Dataset: LCG output sequence, generated programmatically.

# --- Mini Project: LCG Random Number Generator Analysis ---
# Problem: Build an LCG, verify its period, test uniformity, reveal lattice structure.
# Task: complete TODOs and interpret the plots.

import numpy as np
import matplotlib.pyplot as plt

class LCG:
    """
    Linear Congruential Generator: x_{n+1} = (a * x_n + c) mod m
    """
    def __init__(self, a, c, m, seed=42):
        self.a = a
        self.c = c
        self.m = m
        self.state = seed % m

    def next(self):
        """Advance and return next value in [0, m-1]."""
        self.state = (self.a * self.state + self.c) % self.m
        return self.state

    def generate(self, n):
        """Generate n values, normalized to [0, 1)."""
        return np.array([self.next() / self.m for _ in range(n)])


# Parameters from Numerical Recipes (historically widely used)
NR_LCG   = LCG(a=1664525,  c=1013904223, m=2**32, seed=12345)
# Intentionally bad LCG for comparison
BAD_LCG  = LCG(a=65539,    c=0,          m=2**31, seed=12345)  # RANDU

N = 100_000
good_samples = NR_LCG.generate(N)
bad_samples  = BAD_LCG.generate(N)

fig, axes = plt.subplots(2, 2, figsize=(13, 10))

# Uniformity histogram — good LCG
axes[0, 0].hist(good_samples, bins=50, color='steelblue', edgecolor='white')
axes[0, 0].set_title('Good LCG: Distribution', fontsize=12)
axes[0, 0].set_xlabel('Value (normalized)', fontsize=10)
axes[0, 0].set_ylabel('Count', fontsize=10)
axes[0, 0].axhline(N / 50, color='red', linestyle='--', label='Expected uniform')
axes[0, 0].legend()

# Uniformity histogram — bad LCG
axes[0, 1].hist(bad_samples, bins=50, color='salmon', edgecolor='white')
axes[0, 1].set_title('RANDU LCG: Distribution', fontsize=12)
axes[0, 1].set_xlabel('Value (normalized)', fontsize=10)
axes[0, 1].set_ylabel('Count', fontsize=10)
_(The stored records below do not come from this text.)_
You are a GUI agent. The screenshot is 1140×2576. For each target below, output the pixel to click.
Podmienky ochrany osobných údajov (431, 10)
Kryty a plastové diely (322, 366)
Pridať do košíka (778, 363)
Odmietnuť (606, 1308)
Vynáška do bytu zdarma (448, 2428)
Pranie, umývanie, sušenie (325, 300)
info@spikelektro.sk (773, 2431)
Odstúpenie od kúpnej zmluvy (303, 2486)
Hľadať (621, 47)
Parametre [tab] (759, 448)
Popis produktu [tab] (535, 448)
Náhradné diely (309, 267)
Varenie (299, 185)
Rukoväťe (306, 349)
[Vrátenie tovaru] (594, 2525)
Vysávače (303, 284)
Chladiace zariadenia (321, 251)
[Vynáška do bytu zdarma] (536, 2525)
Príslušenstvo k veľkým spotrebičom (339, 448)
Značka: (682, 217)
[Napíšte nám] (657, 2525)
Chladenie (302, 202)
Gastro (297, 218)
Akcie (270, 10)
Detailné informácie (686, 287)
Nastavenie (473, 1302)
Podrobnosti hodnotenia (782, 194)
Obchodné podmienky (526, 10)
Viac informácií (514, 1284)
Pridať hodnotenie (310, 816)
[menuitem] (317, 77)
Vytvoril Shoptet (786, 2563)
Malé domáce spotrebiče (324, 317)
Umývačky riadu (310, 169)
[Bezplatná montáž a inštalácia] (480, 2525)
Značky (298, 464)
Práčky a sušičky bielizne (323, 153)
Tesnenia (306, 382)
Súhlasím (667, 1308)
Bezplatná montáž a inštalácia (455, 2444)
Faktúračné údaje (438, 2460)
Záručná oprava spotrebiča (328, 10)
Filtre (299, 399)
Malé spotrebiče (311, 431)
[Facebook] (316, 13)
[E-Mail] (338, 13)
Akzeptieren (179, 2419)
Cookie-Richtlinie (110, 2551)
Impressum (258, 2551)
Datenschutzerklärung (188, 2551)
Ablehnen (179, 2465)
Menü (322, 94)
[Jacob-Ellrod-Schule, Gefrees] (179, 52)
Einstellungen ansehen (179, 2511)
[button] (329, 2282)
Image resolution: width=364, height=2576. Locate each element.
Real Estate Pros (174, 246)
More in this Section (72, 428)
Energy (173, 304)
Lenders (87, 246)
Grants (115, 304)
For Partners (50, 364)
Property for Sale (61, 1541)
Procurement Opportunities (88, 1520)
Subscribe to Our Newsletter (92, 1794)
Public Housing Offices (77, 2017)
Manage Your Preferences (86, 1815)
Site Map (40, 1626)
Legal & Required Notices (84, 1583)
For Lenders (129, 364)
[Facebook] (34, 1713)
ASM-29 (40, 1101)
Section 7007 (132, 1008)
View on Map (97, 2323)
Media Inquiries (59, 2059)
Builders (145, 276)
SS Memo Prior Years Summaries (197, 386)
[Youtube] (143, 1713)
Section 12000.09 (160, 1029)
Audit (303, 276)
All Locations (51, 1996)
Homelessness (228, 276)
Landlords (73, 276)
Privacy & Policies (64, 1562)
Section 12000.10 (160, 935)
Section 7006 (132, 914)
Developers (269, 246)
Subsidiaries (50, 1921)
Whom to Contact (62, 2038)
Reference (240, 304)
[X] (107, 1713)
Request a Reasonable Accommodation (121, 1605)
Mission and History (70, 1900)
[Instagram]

# 2D scatter — good LCG: no visible structure
N_PLOT = 5000
axes[1, 0].scatter(good_samples[:N_PLOT], good_samples[1:N_PLOT+1],
                   s=1, alpha=0.3, color='steelblue')
axes[1, 0].set_title('Good LCG: Consecutive pairs (x_n, x_{n+1})', fontsize=12)
axes[1, 0].set_xlabel('x_n', fontsize=10)
axes[1, 0].set_ylabel('x_{n+1}', fontsize=10)

# 2D scatter — RANDU: visible lattice structure!
axes[1, 1].scatter(bad_samples[:N_PLOT], bad_samples[1:N_PLOT+1],
                   s=1, alpha=0.3, color='salmon')
axes[1, 1].set_title('RANDU: Consecutive pairs — lattice structure!', fontsize=12)
axes[1, 1].set_xlabel('x_n', fontsize=10)
axes[1, 1].set_ylabel('x_{n+1}', fontsize=10)

plt.tight_layout()
plt.show()

print("The RANDU LCG (a=65539, m=2^31) has all output triples (x_n, x_{n+1}, x_{n+2})")
print("lying on just 15 parallel planes in 3D — catastrophic for Monte Carlo methods.")

9. Chapter Summary & Connections

What we covered:

  • The multiplicative order of a mod n is the cycle length of a^k mod n

  • Euler’s totient φ(n) counts elements coprime to n; every order divides φ(n)

  • Primitive roots are generators of ℤ/nℤ* — they exist only for specific n

  • The discrete logarithm is easy to compute forward, hard to invert — the basis of Diffie-Hellman

  • LCGs are cycles mod m; their statistical quality depends on cycle structure and lattice properties

Backward connection:
This chapter builds directly on the modular inverse and Fermat’s Little Theorem (ch031 — Modular Arithmetic). Euler’s theorem is the generalization of FLT to composite moduli.

Forward connections:

  • The full application of these ideas appears in ch033 — Applications of Modulo in Programming, which builds RSA encryption step by step

  • Cyclic group structure reappears in ch181 — Eigenvalue Computation, where the characteristic polynomial roots can be interpreted cyclically over finite fields

  • Primitive roots and discrete logarithms are central to elliptic-curve cryptography, a natural extension explored after Part VI (Linear Algebra)

Going deeper: Study abstract algebra — ℤ/nℤ* is a specific instance of a finite abelian group. The structure theorem for finite abelian groups explains when primitive roots exist and unifies the totient, Carmichael function, and CRT into one framework.